Barclays continue pour sa part « à se focaliser sur (son) ambition d’être une banque neutre en carbone d’ici 2050 » et « s’est fixé un objectif de réduire de 15% les émissions financées dans le secteur de l’énergie, dont le charbon, le pétrole et le gaz d’ici 2025 », selon un porte-parole.
Où est la fin du pétrole ?
Un rapport publié en mars 2021 par l’Agence internationale de l’énergie et l’Imperial College de Londres avait révélé que les investissements dans les énergies renouvelables connaissent un rendement supérieur de 367 % à celui des combustibles fossiles depuis 2010.
À première vue pourtant, l’avenir n’est plus au pétrole. En matière de mobilité, le véhicule électrique s’impose désormais comme une nouvelle norme de la mobilité individuelle. Selon Philippe Copinschi dans un article publié par The Conversation, « au rythme actuel, l’essentiel des nouvelles immatriculations en Europe sera électrique d’ici quelques années à peine ». Il prévient : « Un siècle après s’être imposé comme l’énergie incontournable dans le transport, le pétrole va ainsi perdre une grande partie de son statut de ressource stratégique ».
Va-t-il pour autant disparaître, au grand dam des banquiers qui le financent à tour de bras ? Pas du tout, le pétrole n’est pas mort : le transport de marchandises, routier et maritime, dépend encore quasi exclusivement du pétrole – à 99 % pour le transport maritime (AIE), et en 2020 en Europe, les ventes de camion étaient à 96 % au diesel, même si les alternatives (gaz naturel, biocarburants, hydrogène, électricité…) gagnent en compétitivité.
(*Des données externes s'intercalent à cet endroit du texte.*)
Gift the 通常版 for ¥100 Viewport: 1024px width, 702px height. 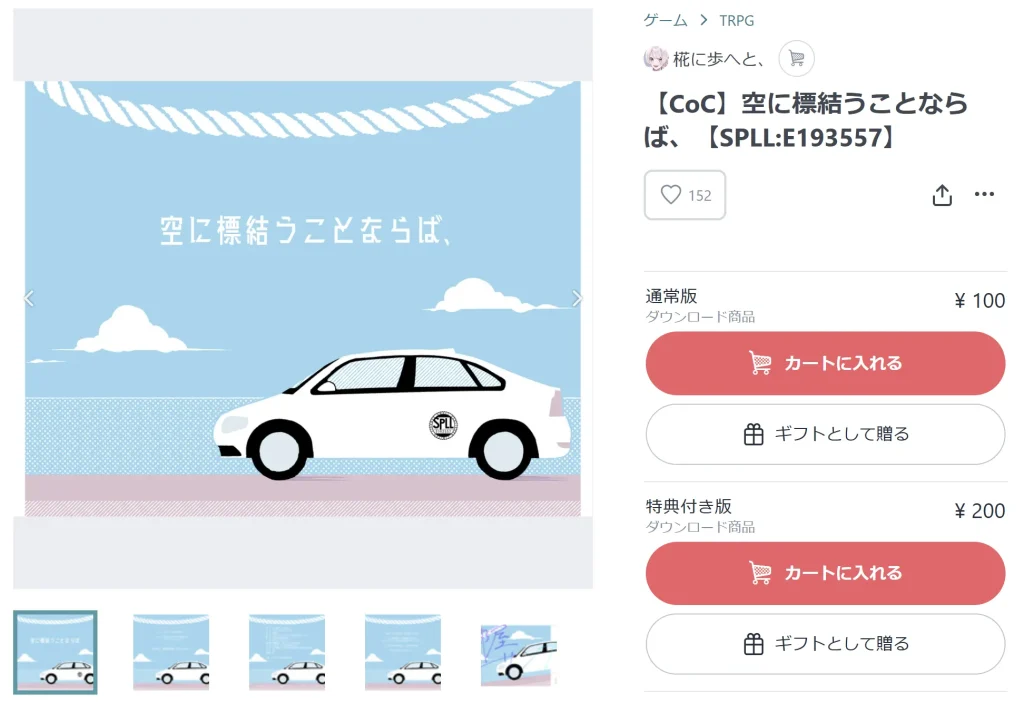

Quant au transport aérien, il devrait rester encore totalement tributaire du pétrole pour de nombreuses années.
Pour ce qui concerne la production énergétique, les énergies renouvelables ne détrôneront pas le pétrole de sitôt dans les pays en développement, où l’accès aux technologies de pointe est souvent limité. L’or noir deviendrait ainsi « l’énergie du pauvre » sans perdre, avant longtemps, ses atours aux yeux des banquiers, qui continueront, même si la planète brûle et s’asphyxie, leur business as usual.